Each subject lead has carefully planned their curriculum using the National Curriculum and other sources of expertise to help them. All subjects have a clear progression map and overview for the school. Subject leads have created medium-term planning (MTP) which clearly sets out what the children will learn for each unit of work including learning objectives, vocabulary skills and knowledge, learning outcomes, fieldwork and educational visits, resources to be used and home learning opportunities arising from the learning. Teachers use MTPs to plan their daily lessons. Each year group has an overview of their long-term curriculum planning so they can see the curriculum links across areas and plan their term's work accordingly.

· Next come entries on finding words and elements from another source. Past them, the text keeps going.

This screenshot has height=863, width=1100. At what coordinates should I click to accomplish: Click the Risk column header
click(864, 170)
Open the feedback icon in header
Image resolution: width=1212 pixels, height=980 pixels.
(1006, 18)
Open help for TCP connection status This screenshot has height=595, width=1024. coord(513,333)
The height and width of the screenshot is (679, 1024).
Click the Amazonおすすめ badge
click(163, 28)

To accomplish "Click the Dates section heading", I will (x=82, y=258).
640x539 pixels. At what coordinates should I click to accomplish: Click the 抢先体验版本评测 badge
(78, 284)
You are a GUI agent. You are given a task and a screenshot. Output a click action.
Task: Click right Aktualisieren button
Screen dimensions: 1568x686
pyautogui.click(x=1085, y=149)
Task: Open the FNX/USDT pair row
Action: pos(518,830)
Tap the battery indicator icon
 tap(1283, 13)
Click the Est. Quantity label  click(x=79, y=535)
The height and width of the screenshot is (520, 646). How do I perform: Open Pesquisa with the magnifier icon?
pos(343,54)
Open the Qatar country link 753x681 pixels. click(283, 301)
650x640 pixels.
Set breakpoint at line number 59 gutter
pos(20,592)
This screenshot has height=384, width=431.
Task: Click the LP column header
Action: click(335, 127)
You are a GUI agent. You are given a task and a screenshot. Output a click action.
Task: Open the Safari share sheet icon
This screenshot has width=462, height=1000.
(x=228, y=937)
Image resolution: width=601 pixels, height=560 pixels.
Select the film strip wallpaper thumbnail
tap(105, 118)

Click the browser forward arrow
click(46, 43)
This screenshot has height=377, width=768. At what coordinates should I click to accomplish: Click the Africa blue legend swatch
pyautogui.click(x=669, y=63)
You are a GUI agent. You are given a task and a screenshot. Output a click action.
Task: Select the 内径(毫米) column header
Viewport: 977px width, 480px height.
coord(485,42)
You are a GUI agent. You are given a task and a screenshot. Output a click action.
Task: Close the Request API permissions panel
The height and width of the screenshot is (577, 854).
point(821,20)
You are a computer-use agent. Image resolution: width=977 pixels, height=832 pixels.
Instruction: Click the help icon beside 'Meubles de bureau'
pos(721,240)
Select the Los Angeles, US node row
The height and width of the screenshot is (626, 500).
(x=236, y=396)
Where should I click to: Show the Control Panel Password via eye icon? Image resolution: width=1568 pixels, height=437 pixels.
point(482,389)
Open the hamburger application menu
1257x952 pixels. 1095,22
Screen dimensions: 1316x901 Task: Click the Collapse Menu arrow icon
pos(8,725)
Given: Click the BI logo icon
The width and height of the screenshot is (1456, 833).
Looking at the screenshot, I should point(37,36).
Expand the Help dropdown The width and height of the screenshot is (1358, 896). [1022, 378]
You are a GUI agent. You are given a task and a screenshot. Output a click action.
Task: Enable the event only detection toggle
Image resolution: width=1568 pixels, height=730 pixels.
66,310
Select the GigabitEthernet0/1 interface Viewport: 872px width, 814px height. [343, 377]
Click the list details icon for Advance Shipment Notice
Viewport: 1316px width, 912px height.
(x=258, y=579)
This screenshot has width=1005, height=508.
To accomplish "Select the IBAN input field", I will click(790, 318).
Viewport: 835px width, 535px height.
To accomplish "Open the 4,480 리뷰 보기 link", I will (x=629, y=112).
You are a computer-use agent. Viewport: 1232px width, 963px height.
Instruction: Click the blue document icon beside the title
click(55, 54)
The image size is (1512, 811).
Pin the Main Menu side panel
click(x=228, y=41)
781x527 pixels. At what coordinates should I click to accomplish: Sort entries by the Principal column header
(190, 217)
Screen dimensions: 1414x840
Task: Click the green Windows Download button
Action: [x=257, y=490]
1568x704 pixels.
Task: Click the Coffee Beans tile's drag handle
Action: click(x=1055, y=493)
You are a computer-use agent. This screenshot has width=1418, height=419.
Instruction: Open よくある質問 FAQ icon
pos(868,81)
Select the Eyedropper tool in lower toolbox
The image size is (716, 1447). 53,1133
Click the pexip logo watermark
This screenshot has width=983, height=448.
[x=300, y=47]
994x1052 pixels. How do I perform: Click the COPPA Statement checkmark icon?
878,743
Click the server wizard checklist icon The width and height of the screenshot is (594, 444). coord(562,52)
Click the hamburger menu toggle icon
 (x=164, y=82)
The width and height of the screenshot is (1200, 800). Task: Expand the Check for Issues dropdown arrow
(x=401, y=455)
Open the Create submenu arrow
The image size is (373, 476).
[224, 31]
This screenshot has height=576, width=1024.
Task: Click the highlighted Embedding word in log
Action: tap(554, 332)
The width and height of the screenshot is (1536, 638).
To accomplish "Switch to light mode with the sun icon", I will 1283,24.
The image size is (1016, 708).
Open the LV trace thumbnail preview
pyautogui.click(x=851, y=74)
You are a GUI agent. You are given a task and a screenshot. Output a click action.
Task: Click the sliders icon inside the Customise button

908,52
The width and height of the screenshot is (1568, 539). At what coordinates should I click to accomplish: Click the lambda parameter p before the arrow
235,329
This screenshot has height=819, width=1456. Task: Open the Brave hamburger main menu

The core subjects of maths and English are taught daily. Phonics is taught daily and discretely in EYFS and KS1 and where necessary in KS2. We use the Bug Club Phonics program. Science, non-core subjects, RE and PSHE are taught at least once a week. We recognise that our children need to know how to stay healthy and keep active, so they have twice-weekly PE sessions. Art and DT are taught over alternate half-terms as are geography and history.
The hidden curriculum
Our school values underpin the year with one being the focus each half-term. British values are taught and embedded within our curriculum. Pupils are encouraged to be good role models and citizens. All staff model how to be courteous respectful and inclusive. Pupils are taught to appreciate both the similarities and differences between themselves and others. Assemblies are used to address issues or themes and are held daily.